Let \(\Sigma = \{{\texttt{0}}, {\texttt{1}}\}\). For each regular expression below, describe in English the language it represents.

\({\texttt{1}}\Sigma^*\)

\(\Sigma^* {\texttt{101}} \Sigma^*\)

\({\texttt{1}}({\texttt{00}})^*{\texttt{1}}\)

\((\Sigma^{251})^*\)

Let \(\Sigma = \{{\texttt{a}}, {\texttt{b}}\}\). Give a regular expression for the languages below.

The set of all strings with a single \({\texttt{a}}\).

The set of all strings that start and end with the same symbol.

The set of all strings that contain at least two \({\texttt{a}}\)’s and at most one \({\texttt{b}}\).

The set of all strings containing an even number of \({\texttt{a}}\)’s, an odd number of \({\texttt{b}}\)’s, and not containing the substring \({\texttt{ab}}\).

The set of all strings that start with a \({\texttt{1}}\).

The set of all strings that contain \({\texttt{101}}\) as a substring.

The set of all even-length strings that have exactly two \({\texttt{1}}\)’s, one at the start of the string and one at the end.

The set of all strings whose length is a multiple of \(251\).

\({\texttt{b}}^*{\texttt{a}}{\texttt{b}}^*\)
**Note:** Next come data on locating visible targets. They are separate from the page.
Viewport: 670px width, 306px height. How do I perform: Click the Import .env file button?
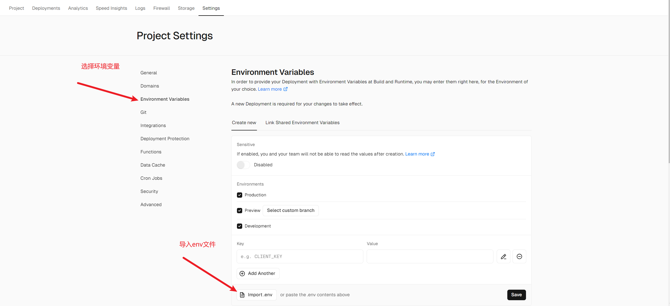pos(257,295)
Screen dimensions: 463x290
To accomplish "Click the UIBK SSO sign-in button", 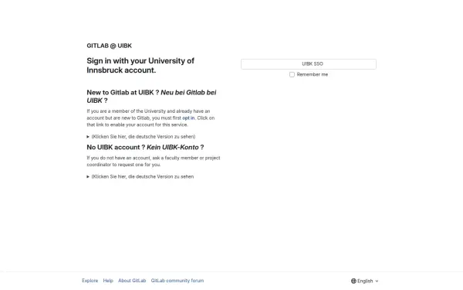I will click(x=309, y=64).
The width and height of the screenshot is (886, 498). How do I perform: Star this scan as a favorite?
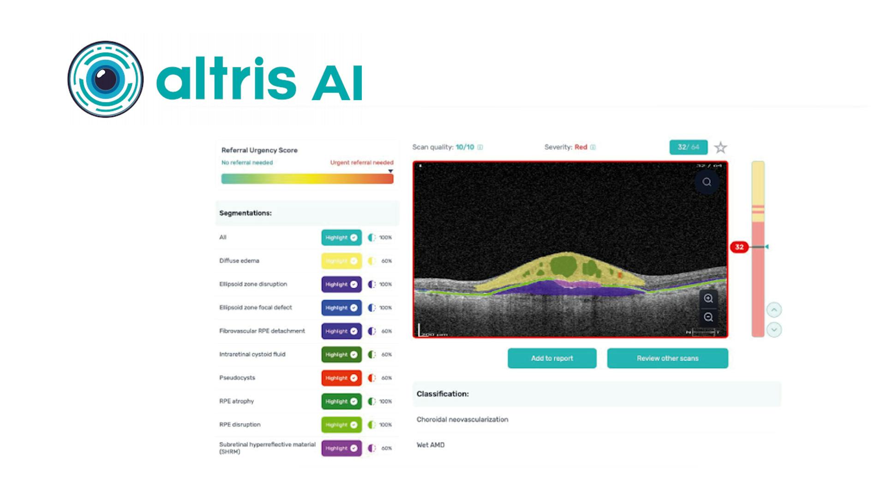pyautogui.click(x=720, y=147)
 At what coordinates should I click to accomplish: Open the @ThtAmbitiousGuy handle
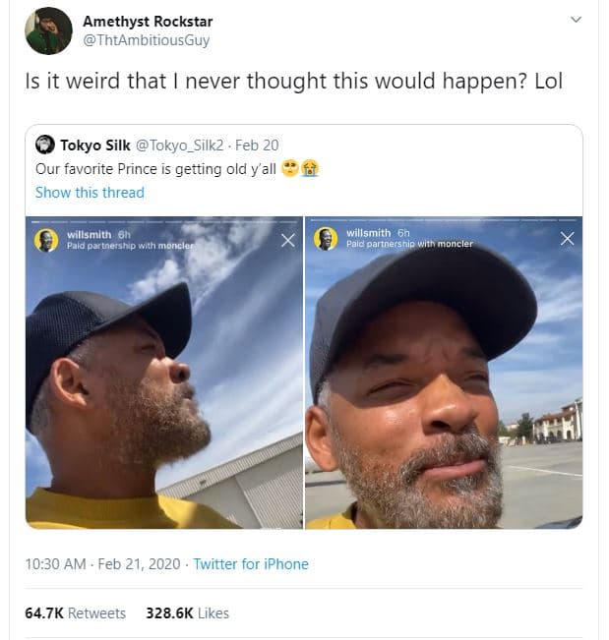146,40
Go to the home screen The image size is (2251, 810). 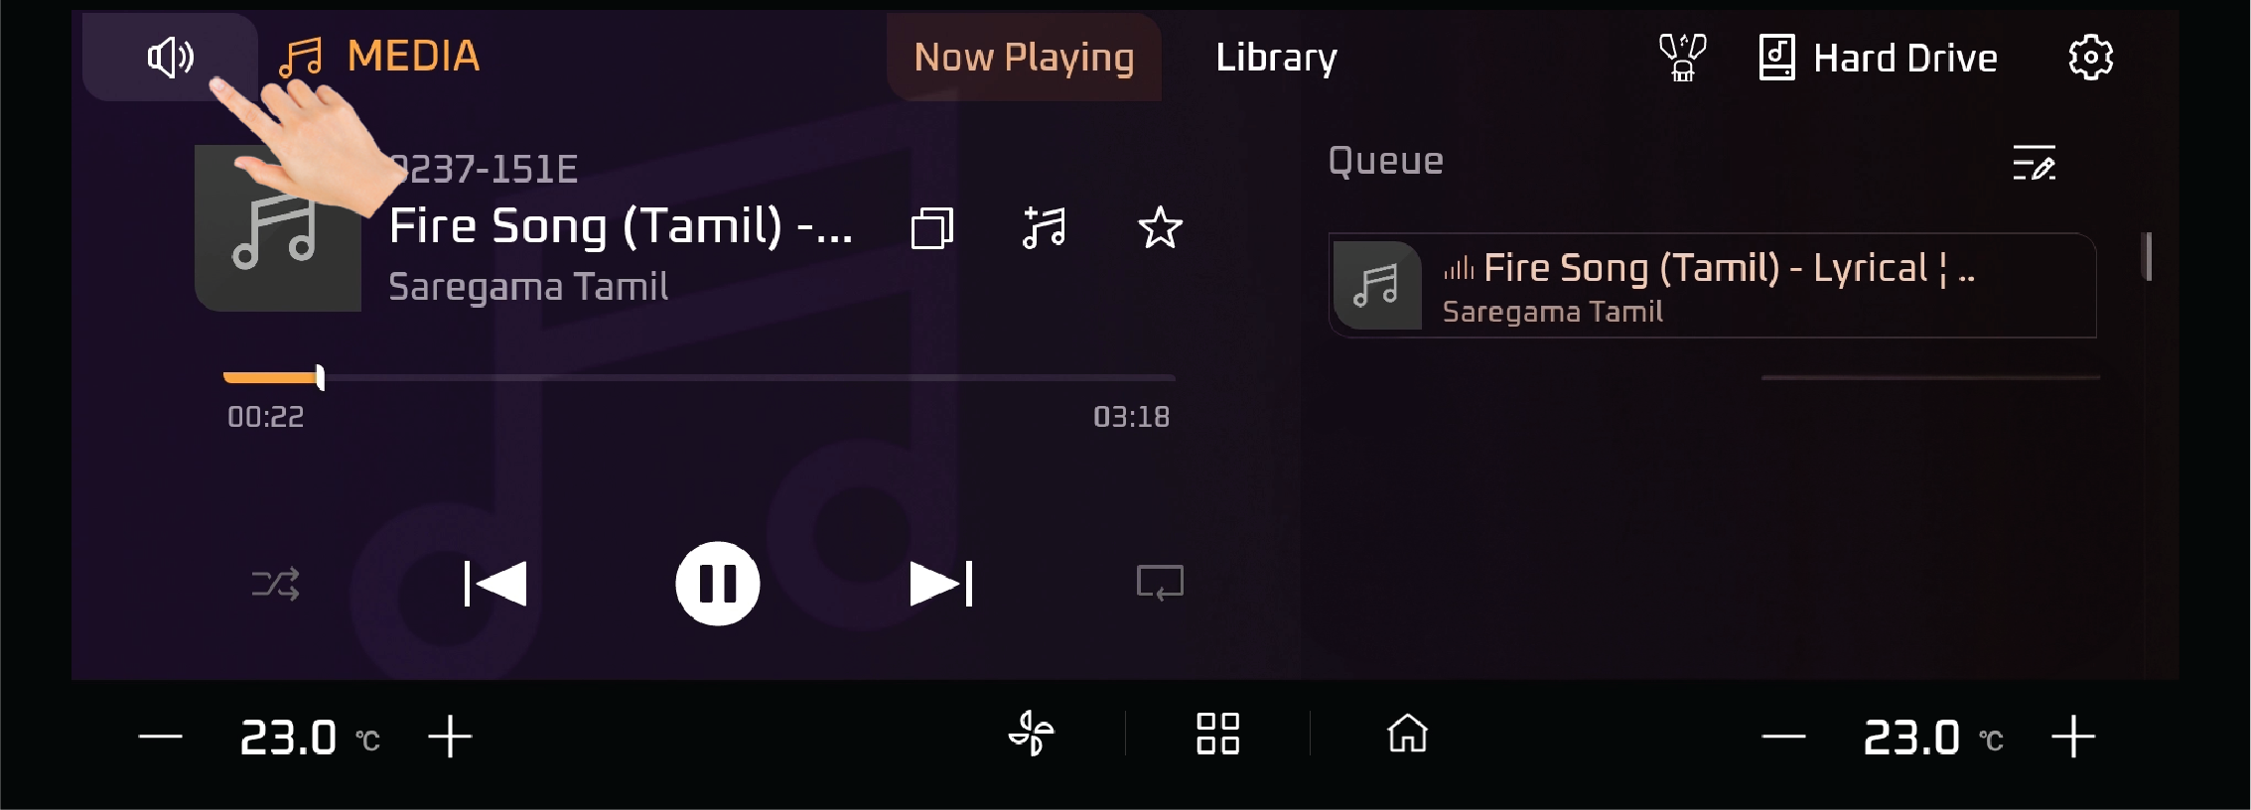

\({\texttt{a}}\Sigma^*{\texttt{a}} + {\texttt{b}}\Sigma^*{\texttt{b}} + {\texttt{a}} + {\texttt{b}}\)

\({\texttt{aa}}^*{\texttt{a}} + {\texttt{aa}}{\texttt{a}}^*{\texttt{b}}{\texttt{a}}^* + {\texttt{a}}{\texttt{a}}^*{\texttt{b}}{\texttt{a}}^*{\texttt{a}} + {\texttt{a}}^*{\texttt{b}}{\texttt{a}}^*{\texttt{a}}{\texttt{a}}\)

\({\texttt{b}}({\texttt{bb}})^*({\texttt{aa}})^*\)

Let \(\Sigma = \{{\texttt{0}}, {\texttt{1}}\}\). Define \[C_3 = \{x \in \Sigma^* : x \text{ is a binary number that is a multiple of } 3\}.\] Show that \(C_3\) is regular.

Our set of states will be \(Q = \{q_0, q_1, q_2\}\) corresponding to the possible remainders modulo \(3\). We want the following property to hold: a string corresponding to the binary representation of a number \(w\) should end on state \(q_i\) if \(w \equiv i \pmod 3\). If we can establish this, then we can set \(F = \{q_0\}\).

As we read a binary string \(s\), we can determine what number/value it corresponds to as follows: Start with value \(0\). Scan \(s\) from left to right. If we see a \({\texttt{0}}\), multiply the value by 2. If we see a \({\texttt{1}}\), multiply the value by 2 and add 1. (Take a moment to verify that this is true.)

With this observation in mind, we’ll define our transition function as follows. \(\delta(q_i, {\texttt{0}}) = q_{2i},\) and \(\delta(q_i, {\texttt{1}}) = q_{2i+1}\), where indices of the \(q\)’s are taken modulo \(3\).

We leave the following as exercises for you: (i) Why is the above transition function correct? (ii) Does the argument generalize to mod values other than \(3\)?